We Must STOP the Radioactive Waste Storage Project Beside the Ottawa River    

By Lynn Jones

Several citizens’ groups from Ontario and Quebec are ringing alarm bells about waste slated for disposal in a giant radioactive waste mound one kilometre from the Ottawa River, 180 km upstream from Ottawa, Gatineau, and Montreal. The groups cite nuclear experts who say the waste will remain hazardous to the public for many thousands of years and needs to be stored underground.

In a letter sent on February 4 to all MPs, Senators, and many municipal officials up and down the Ottawa River, the citizens’ groups call for the Government of Canada to halt the disposal project and stop all funding for construction. The letter cites evidence that waste destined for the mound is heavily contaminated with very long-lived radioactive materials produced in nuclear reactors, which can cause cancer, birth defects and genetic mutations in exposed populations.

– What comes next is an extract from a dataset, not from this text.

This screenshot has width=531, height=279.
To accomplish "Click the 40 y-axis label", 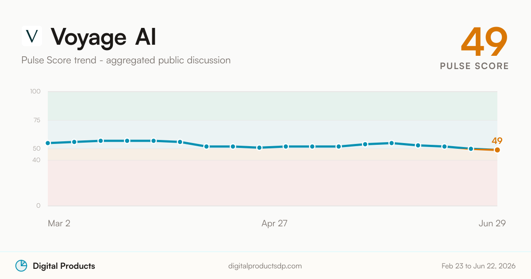I will [x=36, y=160].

The seven-story radioactive mound is known as the “Near Surface Disposal Facility” (NSDF). It was recently licensed by the Canadian Nuclear Safety Commission (CNSC). The CNSC is widely perceived to be a captured regulator that promotes the projects it is supposed to regulate, as reported by a federal Expert Panel in 2017.

If built, the mound will hold one million tons of radioactive and other hazardous waste from eight decades of operations of the Chalk River Laboratories (CRL), a highly contaminated federal nuclear research facility owned by the Government of Canada. Commercial waste and waste imported from other federal nuclear sites would also be put into the mound despite a specific request from the City of Ottawa in 2021 for the cessation of nuclear waste imports into the Ottawa Valley.

Studies show the mound would leak during operation and break down due to erosion after a few hundred years, contaminating the Ottawa River, the source of drinking water for millions of Canadians.

Concerned Citizens of Renfrew County and Area, the Old Fort William (Quebec) Cottagers’ Association, Ralliement contre la pollution radioactive, and the Canadian Coalition for Nuclear Responsibility have been opposing the giant radioactive waste mound since 2016. They say there is widespread ignorance about what would go in the mound due to repeated statements by the regulator and the proponent that “it’s only low-level waste.”

Johanna Echlin of the Old Fort William (Quebec) Cottagers’ Association says people need to wake up and realize the truth that this waste is full of deadly long-lived, man-made radioactive poisons such as plutonium that will be hazardous for many thousands of years and therefore needs to be stored underground.

The Canadian Parliament has the power to reverse the licensing decision and should do so as soon as possible, say the citizens’ groups. They suggest the only benefit from the NSDF would go to shareholders of the three multinational corporations involved, AtkinsRéalis (formerly SNC-Lavalin), Fluor and Jacobs and everyone else would get only harm—a polluted Ottawa River, plummeting property values, increased health risks, never-ending costs to remediate the mess and a big black mark on Canada’s international reputation.

The citizens’ groups say Canada should commit to building world-class facilities for managing radioactive waste that would keep Canadians safe and provide good jobs in the nuclear industry, safely managing and containing the waste for generations to come.

Three days after writing to all MPs and Senators about the dangers of the radioactive waste mound, the citizens’ groups launched a court challenge to the decision to license the facility. The application for judicial review was filed on February 7, the same day that Kebaowek First Nation, an Algonquin First Nation based in Quebec, also applied for a judicial review of the decision. The Kebaowek application cites failure to obtain free, prior and informed consent for the dump from the Algonquin people who have lived in the Ottawa River watershed since time immemorial and who never ceded their territory to the Crown or to any government by a treaty.

The battle over the giant radioactive waste mound appears set to continue for a while. For the sake of the Ottawa River and all those who love her and depend upon her for drinking water and all her many other gifts, may the eventual outcome be positive.

Lynn Jones is a member of Concerned Citizens of Renfrew County and Area, one of several groups working for responsible management of radioactive waste in the Ottawa Valley.